Na época morando nos Estados Unidos, Gloria Pires foi trocada por
Salma Hayek no último momento.
"Nos
Estados Unidos, tudo funciona como a música de Caetano, onde o
branco é branco, o preto é preto e a mulata não é a tal'",
revela Gloria na recém-lançada biografia "40 Anos de Gloria"
(Geração Editorial). "Eles levam a sério a questão racial e,
como não consideram o Brasil um país latino, acharam que seria
indelicado, porque Frida é um mito mexicano. Interpretá-la aqui no
Brasil era uma coisa, nos Estados Unidos, onde a cultura latina é
bem corporativa, seria outra. Então, o projeto foi abortado",
lamenta a atriz, no capítulo intitulado "Um Veneno Nada Suave".
A
popularidade de Frida começou a crescer quando, em 1929, ela se
casou com Diego Rivera - que se dedicou a grandes pinturas em murais
- e tem aumentado desde a sua morte em 13 de julho de 1954. Foi em
1928, quando Frida entra no Partido Comunista mexicano, que ela
conheceu Rivera. Sob a influência da obra do marido, adotou o
emprego de zonas de cor amplas e simples num estilo propositadamente
reconhecido como ingênuo.

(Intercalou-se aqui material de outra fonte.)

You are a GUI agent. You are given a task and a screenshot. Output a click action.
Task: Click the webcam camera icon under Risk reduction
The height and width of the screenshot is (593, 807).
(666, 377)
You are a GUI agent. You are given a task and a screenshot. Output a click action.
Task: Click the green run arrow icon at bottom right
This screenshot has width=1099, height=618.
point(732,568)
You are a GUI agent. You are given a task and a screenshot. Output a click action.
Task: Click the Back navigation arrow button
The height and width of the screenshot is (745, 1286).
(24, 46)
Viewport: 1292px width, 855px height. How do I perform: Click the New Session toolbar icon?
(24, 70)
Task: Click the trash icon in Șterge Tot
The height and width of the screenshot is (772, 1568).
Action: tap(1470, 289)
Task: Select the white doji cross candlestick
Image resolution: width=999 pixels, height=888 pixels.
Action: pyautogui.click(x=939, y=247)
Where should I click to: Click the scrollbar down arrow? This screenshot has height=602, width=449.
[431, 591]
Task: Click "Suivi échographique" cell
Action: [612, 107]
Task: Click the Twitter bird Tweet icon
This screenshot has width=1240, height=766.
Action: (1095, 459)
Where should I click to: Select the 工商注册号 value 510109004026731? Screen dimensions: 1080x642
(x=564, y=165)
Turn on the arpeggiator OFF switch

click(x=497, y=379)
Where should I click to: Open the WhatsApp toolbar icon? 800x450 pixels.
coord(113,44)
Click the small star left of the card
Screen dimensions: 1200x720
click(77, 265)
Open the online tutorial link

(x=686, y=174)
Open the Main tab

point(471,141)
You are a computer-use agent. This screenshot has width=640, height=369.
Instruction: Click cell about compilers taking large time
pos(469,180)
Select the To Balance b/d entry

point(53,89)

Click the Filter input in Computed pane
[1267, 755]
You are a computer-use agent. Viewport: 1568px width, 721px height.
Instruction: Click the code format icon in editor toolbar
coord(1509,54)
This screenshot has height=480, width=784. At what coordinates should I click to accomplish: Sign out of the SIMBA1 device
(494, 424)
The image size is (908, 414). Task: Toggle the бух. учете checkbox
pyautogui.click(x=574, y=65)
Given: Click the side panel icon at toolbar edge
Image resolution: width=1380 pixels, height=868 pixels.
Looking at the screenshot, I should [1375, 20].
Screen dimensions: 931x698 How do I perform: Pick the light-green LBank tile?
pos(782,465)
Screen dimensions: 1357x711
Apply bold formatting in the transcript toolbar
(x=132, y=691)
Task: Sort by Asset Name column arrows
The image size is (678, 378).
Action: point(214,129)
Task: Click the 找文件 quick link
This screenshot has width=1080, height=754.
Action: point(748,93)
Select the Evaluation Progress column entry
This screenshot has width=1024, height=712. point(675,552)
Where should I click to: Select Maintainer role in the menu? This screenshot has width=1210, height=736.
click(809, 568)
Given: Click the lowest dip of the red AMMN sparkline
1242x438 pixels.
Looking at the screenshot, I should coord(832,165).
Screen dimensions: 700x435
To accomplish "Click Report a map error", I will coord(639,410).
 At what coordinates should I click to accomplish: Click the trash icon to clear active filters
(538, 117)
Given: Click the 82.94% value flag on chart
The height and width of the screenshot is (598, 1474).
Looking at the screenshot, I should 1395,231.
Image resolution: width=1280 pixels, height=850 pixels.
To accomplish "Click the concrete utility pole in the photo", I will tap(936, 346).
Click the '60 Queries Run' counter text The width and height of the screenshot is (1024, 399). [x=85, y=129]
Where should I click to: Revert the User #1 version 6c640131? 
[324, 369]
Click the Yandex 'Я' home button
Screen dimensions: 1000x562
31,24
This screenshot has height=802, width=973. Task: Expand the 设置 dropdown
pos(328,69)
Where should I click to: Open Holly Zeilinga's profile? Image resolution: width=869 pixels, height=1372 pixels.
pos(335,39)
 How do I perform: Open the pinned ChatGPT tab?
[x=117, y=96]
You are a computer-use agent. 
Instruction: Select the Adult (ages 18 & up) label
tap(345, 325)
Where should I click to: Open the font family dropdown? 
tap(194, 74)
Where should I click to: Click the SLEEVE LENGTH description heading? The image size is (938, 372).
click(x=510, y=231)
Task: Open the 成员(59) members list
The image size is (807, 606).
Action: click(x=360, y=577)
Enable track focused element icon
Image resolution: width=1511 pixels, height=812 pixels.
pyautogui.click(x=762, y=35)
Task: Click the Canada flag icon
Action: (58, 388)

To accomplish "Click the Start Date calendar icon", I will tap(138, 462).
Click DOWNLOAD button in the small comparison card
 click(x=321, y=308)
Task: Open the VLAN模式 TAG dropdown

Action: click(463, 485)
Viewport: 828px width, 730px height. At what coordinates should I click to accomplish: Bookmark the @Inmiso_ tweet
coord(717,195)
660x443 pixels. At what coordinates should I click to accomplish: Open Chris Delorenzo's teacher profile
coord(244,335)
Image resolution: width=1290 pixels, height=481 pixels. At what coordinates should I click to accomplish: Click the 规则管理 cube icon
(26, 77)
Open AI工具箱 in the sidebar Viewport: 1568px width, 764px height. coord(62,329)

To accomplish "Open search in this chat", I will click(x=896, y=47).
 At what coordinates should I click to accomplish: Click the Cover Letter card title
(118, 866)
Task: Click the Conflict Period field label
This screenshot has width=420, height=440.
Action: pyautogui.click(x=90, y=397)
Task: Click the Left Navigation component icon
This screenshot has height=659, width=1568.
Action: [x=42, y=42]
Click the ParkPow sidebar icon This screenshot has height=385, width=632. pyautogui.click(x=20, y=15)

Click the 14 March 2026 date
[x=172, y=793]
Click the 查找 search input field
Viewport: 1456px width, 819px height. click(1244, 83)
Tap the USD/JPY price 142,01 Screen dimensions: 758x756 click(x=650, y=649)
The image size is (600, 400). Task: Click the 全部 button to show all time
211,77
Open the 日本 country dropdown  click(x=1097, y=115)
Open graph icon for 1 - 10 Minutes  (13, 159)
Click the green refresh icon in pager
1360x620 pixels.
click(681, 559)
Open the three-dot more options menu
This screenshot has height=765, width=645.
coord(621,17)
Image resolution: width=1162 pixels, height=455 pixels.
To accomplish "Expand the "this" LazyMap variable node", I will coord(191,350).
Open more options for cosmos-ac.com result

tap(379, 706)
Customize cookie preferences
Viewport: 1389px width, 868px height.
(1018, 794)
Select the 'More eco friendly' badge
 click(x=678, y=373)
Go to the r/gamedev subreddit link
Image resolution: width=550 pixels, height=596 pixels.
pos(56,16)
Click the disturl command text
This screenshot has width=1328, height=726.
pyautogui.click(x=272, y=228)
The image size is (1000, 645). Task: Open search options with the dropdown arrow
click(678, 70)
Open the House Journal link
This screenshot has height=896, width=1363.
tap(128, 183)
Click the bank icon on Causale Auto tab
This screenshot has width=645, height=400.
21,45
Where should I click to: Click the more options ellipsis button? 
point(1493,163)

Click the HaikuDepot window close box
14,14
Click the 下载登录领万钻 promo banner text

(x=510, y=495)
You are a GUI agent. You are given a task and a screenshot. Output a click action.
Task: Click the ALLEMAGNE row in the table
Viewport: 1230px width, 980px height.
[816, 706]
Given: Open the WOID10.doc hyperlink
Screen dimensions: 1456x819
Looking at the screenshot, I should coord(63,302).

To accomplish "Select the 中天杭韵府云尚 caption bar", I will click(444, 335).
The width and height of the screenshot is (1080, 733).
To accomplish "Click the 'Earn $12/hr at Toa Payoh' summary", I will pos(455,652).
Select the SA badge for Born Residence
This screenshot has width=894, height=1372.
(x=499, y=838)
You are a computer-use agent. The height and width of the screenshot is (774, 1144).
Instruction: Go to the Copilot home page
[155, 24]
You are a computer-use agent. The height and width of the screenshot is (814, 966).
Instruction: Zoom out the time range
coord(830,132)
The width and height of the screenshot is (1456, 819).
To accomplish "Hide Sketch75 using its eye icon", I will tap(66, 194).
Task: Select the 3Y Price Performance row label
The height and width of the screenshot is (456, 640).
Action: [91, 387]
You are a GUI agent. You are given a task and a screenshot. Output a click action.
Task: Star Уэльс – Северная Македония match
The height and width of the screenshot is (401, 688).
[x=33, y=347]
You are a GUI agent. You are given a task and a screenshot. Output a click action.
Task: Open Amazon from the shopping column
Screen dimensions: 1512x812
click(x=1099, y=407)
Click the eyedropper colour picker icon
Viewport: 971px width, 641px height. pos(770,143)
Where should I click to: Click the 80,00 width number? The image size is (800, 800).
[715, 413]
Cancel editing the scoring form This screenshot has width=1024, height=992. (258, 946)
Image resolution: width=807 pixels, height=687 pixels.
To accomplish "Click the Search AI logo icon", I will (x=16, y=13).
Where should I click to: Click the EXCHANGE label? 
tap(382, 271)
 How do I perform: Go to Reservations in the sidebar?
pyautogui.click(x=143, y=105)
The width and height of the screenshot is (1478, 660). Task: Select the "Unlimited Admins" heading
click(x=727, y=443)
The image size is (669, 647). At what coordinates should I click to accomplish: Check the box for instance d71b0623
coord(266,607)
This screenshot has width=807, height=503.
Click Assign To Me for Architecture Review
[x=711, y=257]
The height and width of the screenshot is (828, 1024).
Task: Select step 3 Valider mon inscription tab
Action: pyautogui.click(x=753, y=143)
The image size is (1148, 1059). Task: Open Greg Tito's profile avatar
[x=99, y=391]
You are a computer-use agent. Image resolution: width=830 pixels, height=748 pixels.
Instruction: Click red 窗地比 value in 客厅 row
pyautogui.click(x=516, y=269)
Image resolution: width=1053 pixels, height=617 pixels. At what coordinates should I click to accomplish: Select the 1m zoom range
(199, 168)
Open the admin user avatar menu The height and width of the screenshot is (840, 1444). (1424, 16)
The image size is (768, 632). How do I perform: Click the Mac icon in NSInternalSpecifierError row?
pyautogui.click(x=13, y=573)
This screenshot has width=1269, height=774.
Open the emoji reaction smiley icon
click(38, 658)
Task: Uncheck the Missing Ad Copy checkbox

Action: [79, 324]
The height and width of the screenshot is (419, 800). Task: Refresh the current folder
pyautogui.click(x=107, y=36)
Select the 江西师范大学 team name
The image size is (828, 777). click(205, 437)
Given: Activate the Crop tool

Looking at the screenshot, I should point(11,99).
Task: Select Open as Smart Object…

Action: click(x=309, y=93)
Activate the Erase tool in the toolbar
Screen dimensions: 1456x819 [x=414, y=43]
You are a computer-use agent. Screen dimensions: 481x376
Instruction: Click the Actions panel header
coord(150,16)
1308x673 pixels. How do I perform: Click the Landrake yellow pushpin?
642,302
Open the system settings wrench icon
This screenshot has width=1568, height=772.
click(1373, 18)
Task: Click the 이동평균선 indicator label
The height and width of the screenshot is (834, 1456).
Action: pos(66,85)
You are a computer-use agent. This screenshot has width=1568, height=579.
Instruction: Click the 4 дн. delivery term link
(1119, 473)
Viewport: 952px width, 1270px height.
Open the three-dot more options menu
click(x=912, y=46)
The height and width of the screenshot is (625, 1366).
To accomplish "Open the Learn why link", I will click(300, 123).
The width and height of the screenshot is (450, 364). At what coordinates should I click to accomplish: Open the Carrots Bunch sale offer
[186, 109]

Procurou, na arte, afirmar a identidade
nacional mexicana, por isso adotava com frequência temas do folclore
e da arte popular.
A
vida cotidiana de Frida está em destaque em "Frida Kahlo, Suas
Fotos" (Cosac Naify), que traz a público o acervo de
fotografias e objetos que por sua vontade ficaram trancados no
banheiro da Casa Azul, onde ela morou muitos anos com Rivera. Depois
de 50 anos, o acervo foi liberado pelos herdeiros e cerca de 400
fotos desconhecidas do público foram incluídas na publicação.
Pintura de imagens fortes
Como
todo álbum pessoal de fotografias pode revelar muito sobre uma
pessoa, no caso de Frida descobrem-se desde o olhar terno da
juventude até o tipo de pose e os interesses da fase adulta. São
imagens fortes, pinturas carregadas daquela espécie de "punctum"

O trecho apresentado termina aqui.